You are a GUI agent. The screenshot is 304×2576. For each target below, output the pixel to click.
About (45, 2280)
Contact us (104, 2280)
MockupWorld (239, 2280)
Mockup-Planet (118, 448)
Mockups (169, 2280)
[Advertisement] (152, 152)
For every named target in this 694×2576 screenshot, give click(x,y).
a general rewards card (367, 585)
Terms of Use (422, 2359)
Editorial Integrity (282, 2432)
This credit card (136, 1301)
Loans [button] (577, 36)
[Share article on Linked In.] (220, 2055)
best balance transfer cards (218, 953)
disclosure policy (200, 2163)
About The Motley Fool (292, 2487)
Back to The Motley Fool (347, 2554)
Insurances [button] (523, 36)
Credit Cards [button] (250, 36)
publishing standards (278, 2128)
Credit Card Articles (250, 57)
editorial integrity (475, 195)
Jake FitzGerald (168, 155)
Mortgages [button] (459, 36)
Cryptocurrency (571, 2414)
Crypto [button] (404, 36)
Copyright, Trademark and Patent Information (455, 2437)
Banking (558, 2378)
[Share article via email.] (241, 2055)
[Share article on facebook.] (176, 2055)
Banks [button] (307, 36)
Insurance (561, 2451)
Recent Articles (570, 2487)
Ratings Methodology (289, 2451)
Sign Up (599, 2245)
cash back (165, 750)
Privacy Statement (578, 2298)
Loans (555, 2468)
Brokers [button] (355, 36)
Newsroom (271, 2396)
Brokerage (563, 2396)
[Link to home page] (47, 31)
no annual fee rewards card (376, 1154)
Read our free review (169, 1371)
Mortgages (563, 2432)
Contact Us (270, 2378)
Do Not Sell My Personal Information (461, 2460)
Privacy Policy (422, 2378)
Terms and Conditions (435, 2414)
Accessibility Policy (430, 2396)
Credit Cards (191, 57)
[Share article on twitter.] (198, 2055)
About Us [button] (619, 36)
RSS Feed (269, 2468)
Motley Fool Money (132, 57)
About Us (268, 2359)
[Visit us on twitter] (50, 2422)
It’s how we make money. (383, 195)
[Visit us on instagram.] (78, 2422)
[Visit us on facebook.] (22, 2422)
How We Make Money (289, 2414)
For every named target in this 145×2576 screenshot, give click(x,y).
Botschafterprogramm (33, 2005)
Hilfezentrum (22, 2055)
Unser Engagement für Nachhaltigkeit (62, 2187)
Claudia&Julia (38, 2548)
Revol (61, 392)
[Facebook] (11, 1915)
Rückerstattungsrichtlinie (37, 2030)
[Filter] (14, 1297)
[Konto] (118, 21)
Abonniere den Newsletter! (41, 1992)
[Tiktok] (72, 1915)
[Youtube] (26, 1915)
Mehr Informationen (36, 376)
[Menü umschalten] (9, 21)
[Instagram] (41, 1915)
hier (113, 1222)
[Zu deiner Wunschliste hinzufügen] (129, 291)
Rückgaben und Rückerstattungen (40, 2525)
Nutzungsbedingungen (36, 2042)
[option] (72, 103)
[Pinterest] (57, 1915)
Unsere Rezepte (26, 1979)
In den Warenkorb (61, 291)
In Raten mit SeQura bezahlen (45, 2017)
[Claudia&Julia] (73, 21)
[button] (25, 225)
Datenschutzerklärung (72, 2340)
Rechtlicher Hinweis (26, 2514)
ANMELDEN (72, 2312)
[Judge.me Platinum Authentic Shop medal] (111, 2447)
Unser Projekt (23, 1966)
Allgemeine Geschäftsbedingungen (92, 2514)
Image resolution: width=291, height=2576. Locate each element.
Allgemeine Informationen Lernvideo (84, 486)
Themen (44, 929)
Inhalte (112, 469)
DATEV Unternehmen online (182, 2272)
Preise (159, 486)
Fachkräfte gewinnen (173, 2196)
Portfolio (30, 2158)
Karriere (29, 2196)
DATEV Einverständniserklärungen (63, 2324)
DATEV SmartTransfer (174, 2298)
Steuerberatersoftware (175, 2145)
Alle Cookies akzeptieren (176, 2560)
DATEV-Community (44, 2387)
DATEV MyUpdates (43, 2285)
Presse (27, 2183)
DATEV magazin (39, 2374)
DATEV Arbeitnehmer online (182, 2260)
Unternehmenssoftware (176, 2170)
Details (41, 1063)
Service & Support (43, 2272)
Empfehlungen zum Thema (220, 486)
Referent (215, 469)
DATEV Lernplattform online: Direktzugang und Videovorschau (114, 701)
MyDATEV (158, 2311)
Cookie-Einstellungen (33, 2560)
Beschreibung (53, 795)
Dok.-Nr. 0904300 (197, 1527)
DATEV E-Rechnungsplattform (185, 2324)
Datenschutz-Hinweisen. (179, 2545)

INSTRUCTIONS FOR THE TASK: Give back, exactly as written, the stretch from the line with "[Visit us on twitter] (50, 2422)" through the line with "Rückerstattungsrichtlinie (37, 2030)", and no other lines from the records above.

PROBLEM SOLUTION:
[Visit us on twitter] (50, 2422)
It’s how we make money. (383, 195)
[Visit us on instagram.] (78, 2422)
[Visit us on facebook.] (22, 2422)
How We Make Money (289, 2414)
For every named target in this 145×2576 screenshot, give click(x,y).
Botschafterprogramm (33, 2005)
Hilfezentrum (22, 2055)
Unser Engagement für Nachhaltigkeit (62, 2187)
Claudia&Julia (38, 2548)
Revol (61, 392)
[Facebook] (11, 1915)
Rückerstattungsrichtlinie (37, 2030)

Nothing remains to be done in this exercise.